Regina tops in Canada
February 9, 2011 Regina Leader Post Staff and Financial Post
Regina saw the highest increase in house prices in Canada in the past decade, averaging nearly 10 per cent per year, according to a Re/Max housing report released Tuesday.
Regina also boasted the third-strongest sellers’ market in Canada during that time, with sellers calling the tune more than 60 per cent of the time, Re/Max said.
Across Canada, average price increases from 2000 to 2010 ranged from 4.8 per cent in London-St. Thomas to a high of 9.56 per cent in Regina. The national average was 6.8 per cent.
Gord Archibald, executive officer of the Association of Regina Realtors, said the Re/Max numbers look about right. “It’s probably not that far off the mark,’’ Archibald said.
Archibald noted that the average price on the multiple listing service (MLS) in Regina at the end of 2000 was $94,459. “We ended 2010 at $258,069. When you do the math, it works out to be a 273-per-cent increase.’’
Archibald added that most of the increase has taken place in the last four years.
“When you look at the pattern over that time, the real significant gains in price began in 2007.’’ For example, in 2006 “before the boom,’’ the average MLS price in Regina was $131,812.
“Then it jumped to $165,725 in 2007, then up to $229,000 in 2008, and it just continued on,’’ Archibald said.
“You can see that the majority of the gains were in the last four-year period.’’
He attributed the housing boom to growth in the strong local economy and population growth due to in-migration. “A very small increase in population — say 2,500 or 3,000 a year — has an exponential impact on the real estate market.”
He noted that prior to 2007, Regina averaged between 2,500 and 3,000 housing sales annually for decades, but after 2007 sales averaged between 3,300 (2008) to 3,900 (2007).
He also agreed with the Re/Max report that Regina has been a sellers’ market from most of the last decade. “That’s probably the case here in Regina. The majority of the last 10 years has been a sellers’ market.’’
By far the tightest market in the nation was Winnipeg, where sellers held sway for 85 per cent of the decade, followed by Hamilton-Burlington (67 per cent), Regina (63.6 per cent), Kitchener-Waterloo (59.8 per cent) and Edmonton (57.5 per cent).
However, the dramatic, decade-long runup in house prices reported will become a distant memory in the years ahead, analysts said Tuesday.
That pace of growth — seven per cent a year for 10 years — is unsustainable, says BMO Capital Markets economist Robert Kavcic.
“Over time, house prices tend to follow the rate of income growth, which is a little faster than inflation but certainly not seven per cent a year,” Kavcic said.

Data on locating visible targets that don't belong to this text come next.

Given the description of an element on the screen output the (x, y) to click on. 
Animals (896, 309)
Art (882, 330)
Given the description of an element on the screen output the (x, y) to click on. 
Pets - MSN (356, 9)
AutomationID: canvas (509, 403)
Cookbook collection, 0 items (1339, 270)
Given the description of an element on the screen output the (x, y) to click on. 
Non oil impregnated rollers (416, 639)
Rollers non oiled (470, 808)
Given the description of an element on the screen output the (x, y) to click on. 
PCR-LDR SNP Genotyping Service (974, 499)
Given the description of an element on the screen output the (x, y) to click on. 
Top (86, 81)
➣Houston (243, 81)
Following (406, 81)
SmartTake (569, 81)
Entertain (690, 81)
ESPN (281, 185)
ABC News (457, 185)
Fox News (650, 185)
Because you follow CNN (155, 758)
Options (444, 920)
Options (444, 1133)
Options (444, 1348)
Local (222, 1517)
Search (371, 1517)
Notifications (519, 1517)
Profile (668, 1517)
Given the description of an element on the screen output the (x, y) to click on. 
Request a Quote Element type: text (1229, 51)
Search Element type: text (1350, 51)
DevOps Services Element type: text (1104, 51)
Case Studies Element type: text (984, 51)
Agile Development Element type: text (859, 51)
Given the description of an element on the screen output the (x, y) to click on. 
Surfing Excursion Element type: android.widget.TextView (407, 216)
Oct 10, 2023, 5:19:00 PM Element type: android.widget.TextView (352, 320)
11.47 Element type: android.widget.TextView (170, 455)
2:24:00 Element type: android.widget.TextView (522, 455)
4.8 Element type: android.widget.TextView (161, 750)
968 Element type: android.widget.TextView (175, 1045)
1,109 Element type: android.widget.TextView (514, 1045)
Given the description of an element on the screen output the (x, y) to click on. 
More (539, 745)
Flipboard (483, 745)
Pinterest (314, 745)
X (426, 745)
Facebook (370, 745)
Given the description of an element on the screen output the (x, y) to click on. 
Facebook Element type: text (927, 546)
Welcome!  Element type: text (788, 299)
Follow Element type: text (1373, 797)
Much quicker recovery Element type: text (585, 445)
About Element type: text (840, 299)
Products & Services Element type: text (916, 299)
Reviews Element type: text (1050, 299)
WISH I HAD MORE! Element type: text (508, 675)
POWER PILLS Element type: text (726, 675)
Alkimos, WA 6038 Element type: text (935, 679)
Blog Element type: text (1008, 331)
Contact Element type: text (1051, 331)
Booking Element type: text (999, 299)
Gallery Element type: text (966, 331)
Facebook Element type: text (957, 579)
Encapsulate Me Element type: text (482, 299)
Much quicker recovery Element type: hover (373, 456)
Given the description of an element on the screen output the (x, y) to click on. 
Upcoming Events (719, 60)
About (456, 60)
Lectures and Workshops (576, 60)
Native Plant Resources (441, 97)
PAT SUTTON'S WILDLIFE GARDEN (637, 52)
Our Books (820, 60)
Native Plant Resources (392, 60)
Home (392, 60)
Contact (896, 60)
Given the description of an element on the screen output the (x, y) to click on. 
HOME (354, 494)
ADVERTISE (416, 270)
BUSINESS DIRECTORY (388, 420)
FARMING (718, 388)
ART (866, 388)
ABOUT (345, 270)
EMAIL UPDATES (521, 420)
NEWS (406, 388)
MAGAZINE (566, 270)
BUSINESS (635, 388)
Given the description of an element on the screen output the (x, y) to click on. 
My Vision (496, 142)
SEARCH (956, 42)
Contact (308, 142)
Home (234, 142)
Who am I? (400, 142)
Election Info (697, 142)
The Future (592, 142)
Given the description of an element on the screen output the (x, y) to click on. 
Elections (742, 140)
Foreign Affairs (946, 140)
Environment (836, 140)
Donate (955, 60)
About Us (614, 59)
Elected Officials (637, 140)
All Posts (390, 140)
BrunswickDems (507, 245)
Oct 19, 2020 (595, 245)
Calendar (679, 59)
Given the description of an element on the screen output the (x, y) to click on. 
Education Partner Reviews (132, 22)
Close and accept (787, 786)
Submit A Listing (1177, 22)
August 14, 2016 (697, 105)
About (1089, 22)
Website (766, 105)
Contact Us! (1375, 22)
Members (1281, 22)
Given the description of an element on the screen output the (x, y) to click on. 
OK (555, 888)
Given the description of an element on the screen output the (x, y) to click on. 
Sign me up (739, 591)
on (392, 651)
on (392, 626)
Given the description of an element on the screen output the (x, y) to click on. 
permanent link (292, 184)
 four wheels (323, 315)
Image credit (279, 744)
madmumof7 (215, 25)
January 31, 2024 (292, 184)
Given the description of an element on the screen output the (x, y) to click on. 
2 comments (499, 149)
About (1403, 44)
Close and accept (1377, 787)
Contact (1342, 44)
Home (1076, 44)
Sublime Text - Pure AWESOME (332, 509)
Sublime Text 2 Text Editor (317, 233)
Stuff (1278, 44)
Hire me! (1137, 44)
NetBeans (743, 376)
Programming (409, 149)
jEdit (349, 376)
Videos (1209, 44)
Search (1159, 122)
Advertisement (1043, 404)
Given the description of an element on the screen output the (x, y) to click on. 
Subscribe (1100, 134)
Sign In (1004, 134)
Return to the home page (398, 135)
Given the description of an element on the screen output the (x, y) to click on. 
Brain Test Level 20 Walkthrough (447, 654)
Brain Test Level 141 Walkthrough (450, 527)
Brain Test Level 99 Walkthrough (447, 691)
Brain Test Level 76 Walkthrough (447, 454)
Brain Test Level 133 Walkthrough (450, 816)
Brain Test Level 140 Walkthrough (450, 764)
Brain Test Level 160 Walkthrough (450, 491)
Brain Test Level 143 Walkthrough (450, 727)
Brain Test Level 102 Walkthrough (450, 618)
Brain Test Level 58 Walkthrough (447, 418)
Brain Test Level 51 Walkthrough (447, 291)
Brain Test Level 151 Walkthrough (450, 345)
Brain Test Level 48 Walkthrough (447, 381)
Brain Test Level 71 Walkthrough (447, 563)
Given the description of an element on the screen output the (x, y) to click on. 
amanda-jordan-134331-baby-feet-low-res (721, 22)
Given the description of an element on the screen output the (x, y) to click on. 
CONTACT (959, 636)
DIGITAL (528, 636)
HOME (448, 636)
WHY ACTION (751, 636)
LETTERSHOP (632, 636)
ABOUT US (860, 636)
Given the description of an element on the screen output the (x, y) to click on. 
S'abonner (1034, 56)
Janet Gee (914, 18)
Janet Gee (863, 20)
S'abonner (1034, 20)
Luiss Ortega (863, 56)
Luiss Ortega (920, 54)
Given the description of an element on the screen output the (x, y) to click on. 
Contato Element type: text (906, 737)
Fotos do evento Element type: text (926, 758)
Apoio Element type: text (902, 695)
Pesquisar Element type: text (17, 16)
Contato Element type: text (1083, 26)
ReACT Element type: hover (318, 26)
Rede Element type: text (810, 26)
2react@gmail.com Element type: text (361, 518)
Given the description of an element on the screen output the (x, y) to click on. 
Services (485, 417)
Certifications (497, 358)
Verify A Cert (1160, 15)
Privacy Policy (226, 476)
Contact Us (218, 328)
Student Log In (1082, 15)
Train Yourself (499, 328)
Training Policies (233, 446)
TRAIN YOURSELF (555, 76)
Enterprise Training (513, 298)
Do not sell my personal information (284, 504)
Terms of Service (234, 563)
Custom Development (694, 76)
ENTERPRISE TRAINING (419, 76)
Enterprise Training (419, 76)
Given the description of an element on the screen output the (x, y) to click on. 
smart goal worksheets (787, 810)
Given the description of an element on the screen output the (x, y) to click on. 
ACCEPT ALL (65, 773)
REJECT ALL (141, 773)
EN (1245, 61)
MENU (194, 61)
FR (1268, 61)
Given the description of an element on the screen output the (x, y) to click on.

“Over that period we saw income growth on a per-capita basis of about half that rate. That's fine if you have offsetting factors like falling mortgage rates and longer amortization periods like we saw over the past 10 years.”
But looking ahead, Kavcic warned, the exact opposite is taking shape — mortgage rates are rising and amortization periods are shrinking.
In that environment, house prices will likely lag income growth, which Kavcic expects to average about 3.5 per cent a year.
Assuming inflation runs only at the Bank of Canada's target of two per cent a year and housing prices gain an optimistic three per cent, the net return to investors will be a scant one per cent a year, possibly less.
By comparison, in the decade gone by, prices in Edmonton posted a compound annual growth rate of 9.25 per cent a year for 10 years, the Re/Max report said.
The past decade was one of the healthiest periods on record for Canadian real estate, Re/Max said, but already the housing market is off the boil, slowing considerably over the past several months.